Though their constant presence around us would make us think of the monkeys as strays, the problem is, in fact, a human-wildlife conflict in an urban context. The problem may seem similar to the issue of stray dogs faced by cities, but is more perhaps on the lines of the human-elephant conflict (in terms of fatalities and economic costs at least). The issue is that the sight of an elephant as opposed to the sight of congress of monkeys evoke very different reactions

According to a research paper written by leading Indian primatologist Dr Mewa Singh, there are 22 species of the primates in India. Most of them are confined to jungles, but the Bonnet macaque, rhesus macaque, long-tailed macaque and Hanuman langur are now part of the urban landscape. The most common that we are familiar with in our cities are the rhesus macaque. This species is also on the ‘Red List’ of the International Union for Conservation of Nature’s threatened species (yes, despite so many of them making life miserable for many of us!)

As is the case in all human-wildlife conflict, because they compete with us for resource and space, the loss of green cover and forest habitat is at the heart of this problem. Like dogs, this problem is also compounded by garbage dumps that litter our cities which provide food for these animals.

Then there is the more challenging area of religious belief that we have to deal with. Monkeys are considered representatives of the Hindu god, Lord Hanuman and their congress are found in large numbers around temples, constantly fed by devotees. They are often aggressive and sometimes attack devotees who do not feed them. This easy access to food has affected and increased their reproductive cycles and life spans, which would not be the case in jungles.

What is being done currently?

Himachal Pradesh, in February of 2019, declared monkeys as ‘vermin’ in 10 districts that removed the protections accorded to the animal under the Wildlife Protection Act. This allowed the state to cull them for a year. They also tried surgical sterilisation of the monkeys before mass culling to avoid hurting religious sentiments. The State has set up 8 sterilisation centres for this and vaccination to sterilise them has been proposed. After Himachal Pradesh, Uttarakhand has also engaged with the Central Government to declare monkeys ‘vermin’ in its state.

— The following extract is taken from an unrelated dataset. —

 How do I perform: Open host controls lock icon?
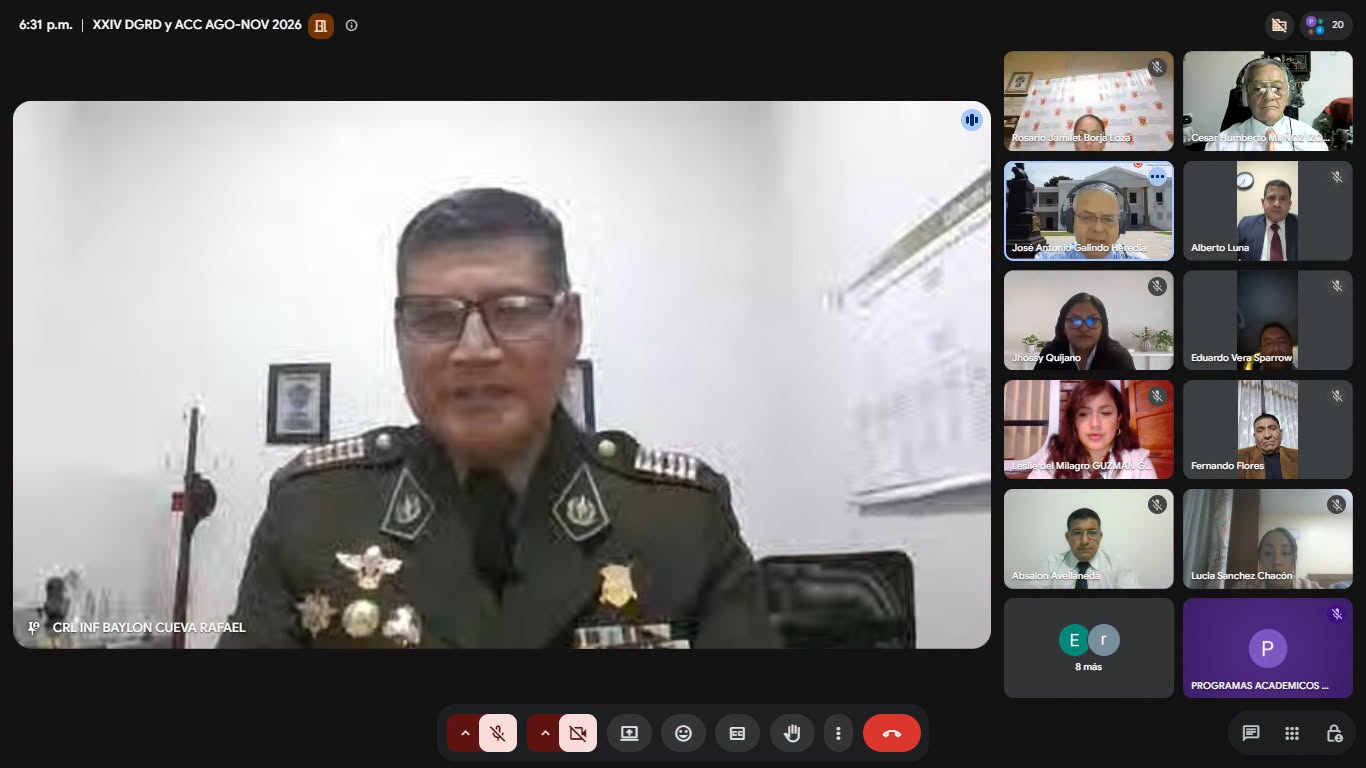coord(1334,733)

The Delhi Government on the other hand, tried to shift its monkey colonies to neighbouring states including Himachal and Madhya Pradesh based on a Court directive, before both the states refused to take any more of it. The idea of deploying langurs (like during the visit of President Trump) who are more territorially aggressive than the macaques was greatly critiqued by animal activists. It also created the problem of substituting one species with a more aggressive one. They then substituted actual langurs with loud speakers screaming out langur cries to scare the regular fellows. Nothing has worked so far.

The need of the hour is a comprehensive plan from the Ministry of Forests and Environment that identifies monkeys as wild animals and deals with the menace as such. Till such a plan is put in place, it will only be monkey business, even with the security of the President of the United States.